Becke Line Test Simulator¶
Run the Becke Line Test MicroSim Fullscreen
About This MicroSim¶
To identify a glass fragment, an examiner measures its refractive index (RI) by immersing it in oils of known RI. When the glass and oil RIs differ, a bright rim of light — the Becke line — appears at the boundary. As you change the focus (stage height), that line moves, and which way it moves tells you which medium has the higher RI:
- Raise the stage → the Becke line moves into the medium with the higher refractive index.
- Lower the stage → it moves into the lower-RI medium.
- When glass and oil RIs are equal, the line disappears and the fragment becomes nearly invisible — that is the match.
This MicroSim recreates the microscope field of view so you can manipulate the RI difference and read the directional response.
How to Use It¶
- Set the Glass RI and Oil RI sliders (or pick a calibrated oil preset from the dropdown).
- Drag the Stage height slider above or below focus and watch the white Becke line shift into the glass or the oil.
- Read the Conclusion panel: Glass RI > Oil RI, Glass RI < Oil RI, or Match.
- Narrow in on a match by trying successive oils until the fragment vanishes.
What You Can Learn¶
- Describe the Becke line test procedure for comparing refractive indices.
- Interpret the Becke line's direction of motion as you change stage height.
- Conclude whether the glass RI is greater than, less than, or equal to the oil.
You can embed this MicroSim on your own web page with this iframe:
<iframe src="https://dmccreary.github.io/forensic-science/sims/becke-line-test/main.html"
width="100%" height="512" scrolling="no"></iframe>
Lesson Plan¶
Audience: High-school forensic science (grades 9–12) Time: 15–20 minutes Bloom level: Understand (L2) — interpret.
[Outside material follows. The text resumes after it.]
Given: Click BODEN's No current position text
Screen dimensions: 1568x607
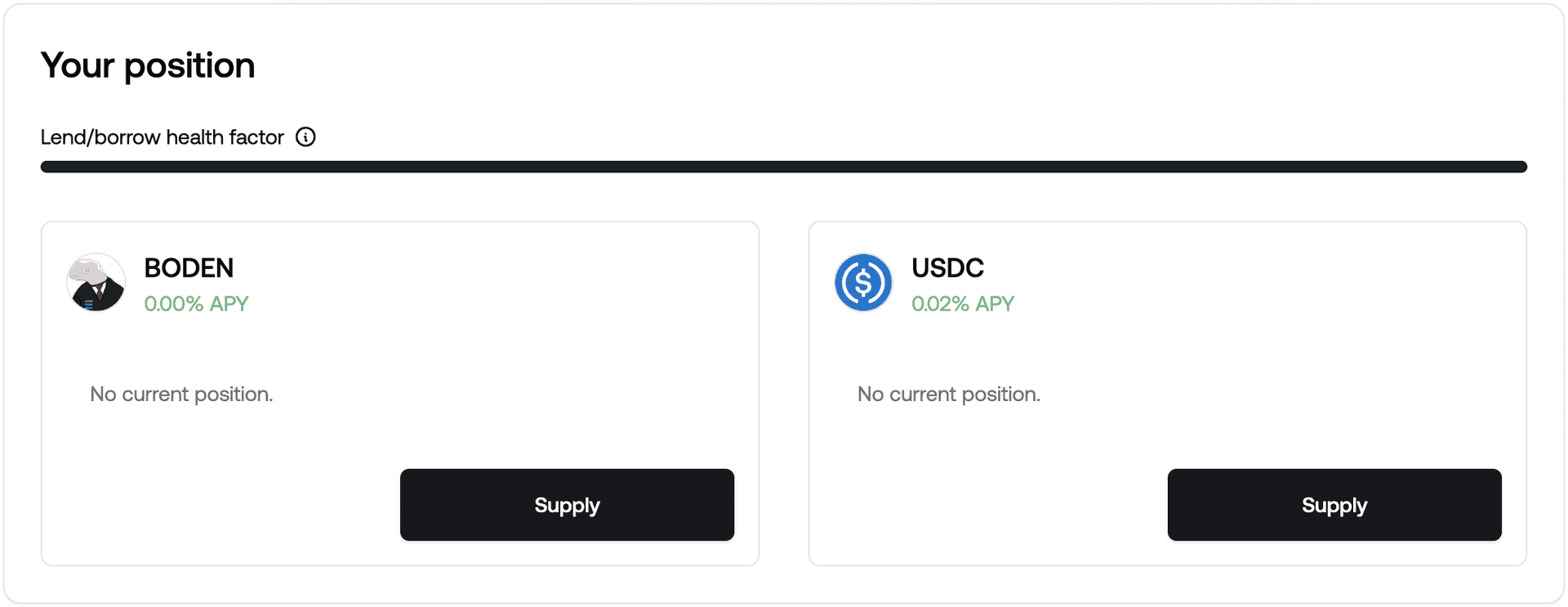Looking at the screenshot, I should pyautogui.click(x=181, y=394).
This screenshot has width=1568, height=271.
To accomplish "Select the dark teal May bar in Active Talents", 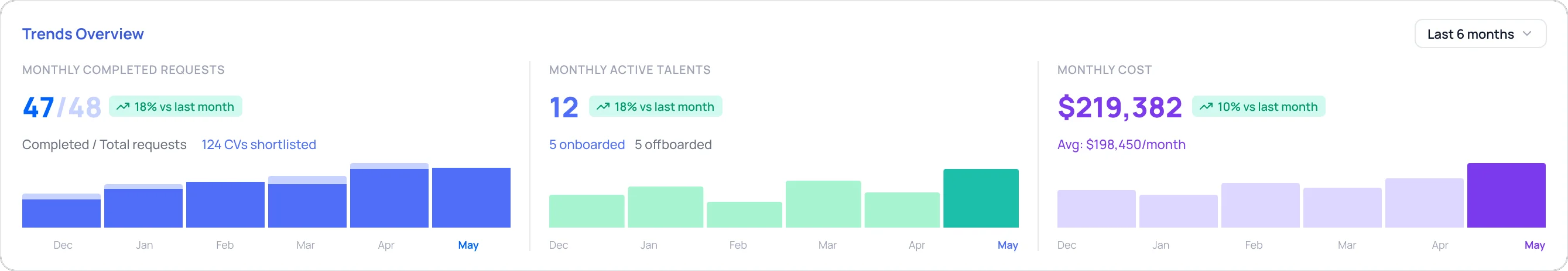I will (981, 198).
Warm-up. Remind students that a higher RI bends light more. Pose: "If the glass bends light more than the oil, and we raise the focus, which way will the bright line move?"
Guided questions:
- With Glass n = 1.520 and Oil n = 1.490, raise the stage. Into which medium does the Becke line move, and why?
- How do you produce a "match," and what does the field of view look like then?
- Why is the systematic narrowing process (trying several oils) more reliable than a single observation?
Extension. Discuss how temperature and wavelength affect oil RI, and why forensic labs control both during the test.
References¶
- Becke line test (Wikipedia) — procedure and interpretation.
- Refractive index (Wikipedia) — the property being compared.
- Glass analysis in forensic science — context for RI as trace evidence.
- p5.js reference — the library used to build this simulation.
Specification¶
This MicroSim was generated from a specification in Chapter 5: Glass, Soil, and Physical Trace Evidence.
Design note: the optics are modeled qualitatively for teaching — the Becke line offsets toward the higher-RI medium when the stage is raised and fades within ±0.002 RI of a match. The fragment outline and vignette are stylized, not a ray-traced simulation. RI sliders and stage height use p5 DOM controls; an oil-preset dropdown drives the systematic narrowing process.